Arborist

Arborist builds trees for the IEDB. The trees are used for the user interface on https://iedb.org and the IEDB curation interface, and also for validating IEDB data. They combine data from the IEDB with community ontologies such as the NCBI Taxonomy and open scientific databases such as UniProt and Genbank.

WARN: This version of Arborist is still work-in-progress. It makes extensive use of Nanobot, which is also work-in-progress.

Usage

The Makefile defines and documents all the specific steps for Arborist. Run make help to see the list of main tasks.

You can either run make directly or inside a Docker container. For Docker, run ./run_image.sh make or sudo -E ./run_image.sh make. If you aren't using Docker, first install the required software by running make deps. NOTE: Arborist currently supports only Linux on the x86_64 architecture.

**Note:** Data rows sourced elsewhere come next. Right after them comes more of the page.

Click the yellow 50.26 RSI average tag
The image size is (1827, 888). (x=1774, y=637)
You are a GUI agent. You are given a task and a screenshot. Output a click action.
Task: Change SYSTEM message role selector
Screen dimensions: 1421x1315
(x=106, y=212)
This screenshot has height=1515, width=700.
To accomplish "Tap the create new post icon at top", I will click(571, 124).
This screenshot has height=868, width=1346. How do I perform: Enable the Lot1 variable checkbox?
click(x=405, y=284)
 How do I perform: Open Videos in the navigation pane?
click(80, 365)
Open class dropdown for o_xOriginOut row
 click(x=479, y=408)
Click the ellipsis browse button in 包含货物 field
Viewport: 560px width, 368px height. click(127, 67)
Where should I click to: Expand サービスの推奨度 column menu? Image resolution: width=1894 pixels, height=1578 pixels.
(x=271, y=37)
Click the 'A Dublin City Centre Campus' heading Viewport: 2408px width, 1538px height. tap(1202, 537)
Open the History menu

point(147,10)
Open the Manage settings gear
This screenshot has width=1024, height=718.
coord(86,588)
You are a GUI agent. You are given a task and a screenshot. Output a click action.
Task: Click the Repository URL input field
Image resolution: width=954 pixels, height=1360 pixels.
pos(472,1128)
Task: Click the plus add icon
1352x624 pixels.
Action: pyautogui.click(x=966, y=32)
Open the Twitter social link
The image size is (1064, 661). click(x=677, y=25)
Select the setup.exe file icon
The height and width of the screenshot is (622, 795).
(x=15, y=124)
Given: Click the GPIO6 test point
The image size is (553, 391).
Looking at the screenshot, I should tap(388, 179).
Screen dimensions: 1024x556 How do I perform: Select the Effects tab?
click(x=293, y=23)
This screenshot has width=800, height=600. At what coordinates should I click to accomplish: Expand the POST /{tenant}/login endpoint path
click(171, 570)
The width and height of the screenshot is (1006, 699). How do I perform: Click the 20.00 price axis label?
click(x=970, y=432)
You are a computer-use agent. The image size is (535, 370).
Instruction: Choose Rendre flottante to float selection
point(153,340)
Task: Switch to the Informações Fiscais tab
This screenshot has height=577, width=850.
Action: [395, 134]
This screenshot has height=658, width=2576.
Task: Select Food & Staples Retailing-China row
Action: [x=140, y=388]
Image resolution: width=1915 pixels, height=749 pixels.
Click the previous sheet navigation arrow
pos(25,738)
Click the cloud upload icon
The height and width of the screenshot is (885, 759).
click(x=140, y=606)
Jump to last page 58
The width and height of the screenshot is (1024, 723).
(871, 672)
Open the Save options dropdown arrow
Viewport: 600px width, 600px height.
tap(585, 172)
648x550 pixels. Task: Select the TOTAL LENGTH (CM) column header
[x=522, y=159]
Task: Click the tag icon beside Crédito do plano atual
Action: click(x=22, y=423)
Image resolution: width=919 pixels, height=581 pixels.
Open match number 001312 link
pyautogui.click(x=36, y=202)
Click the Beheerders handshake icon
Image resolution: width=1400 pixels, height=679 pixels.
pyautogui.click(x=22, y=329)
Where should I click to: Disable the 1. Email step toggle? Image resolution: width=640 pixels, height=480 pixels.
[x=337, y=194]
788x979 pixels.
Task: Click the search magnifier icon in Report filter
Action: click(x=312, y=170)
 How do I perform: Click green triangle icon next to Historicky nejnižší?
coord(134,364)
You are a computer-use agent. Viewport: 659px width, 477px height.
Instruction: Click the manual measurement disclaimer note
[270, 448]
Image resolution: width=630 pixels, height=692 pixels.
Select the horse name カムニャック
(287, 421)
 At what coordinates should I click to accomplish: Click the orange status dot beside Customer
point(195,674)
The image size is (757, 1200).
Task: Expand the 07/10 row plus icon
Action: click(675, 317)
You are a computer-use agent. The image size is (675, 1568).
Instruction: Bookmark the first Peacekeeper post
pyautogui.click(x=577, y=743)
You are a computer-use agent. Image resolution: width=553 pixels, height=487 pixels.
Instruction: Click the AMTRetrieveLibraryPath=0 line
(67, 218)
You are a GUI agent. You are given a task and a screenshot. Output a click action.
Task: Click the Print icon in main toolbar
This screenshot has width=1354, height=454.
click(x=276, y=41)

The suggested workflow is:

Update the cache with the latest IEDB tables by running src/iedb/update-cache. This requires MySQL/MariaDB connection parameters to be set as IEDB_MYSQL_* environment variables: IEDB_MYSQL_HOST, IEDB_MYSQL_PORT, IEDB_MYSQL_USER, IEDB_MYSQL_PASSWORD, IEDB_MYSQL_DATABASE.
Run make all to build all trees.
Run make serve to start the web interface on http://localhost:3000.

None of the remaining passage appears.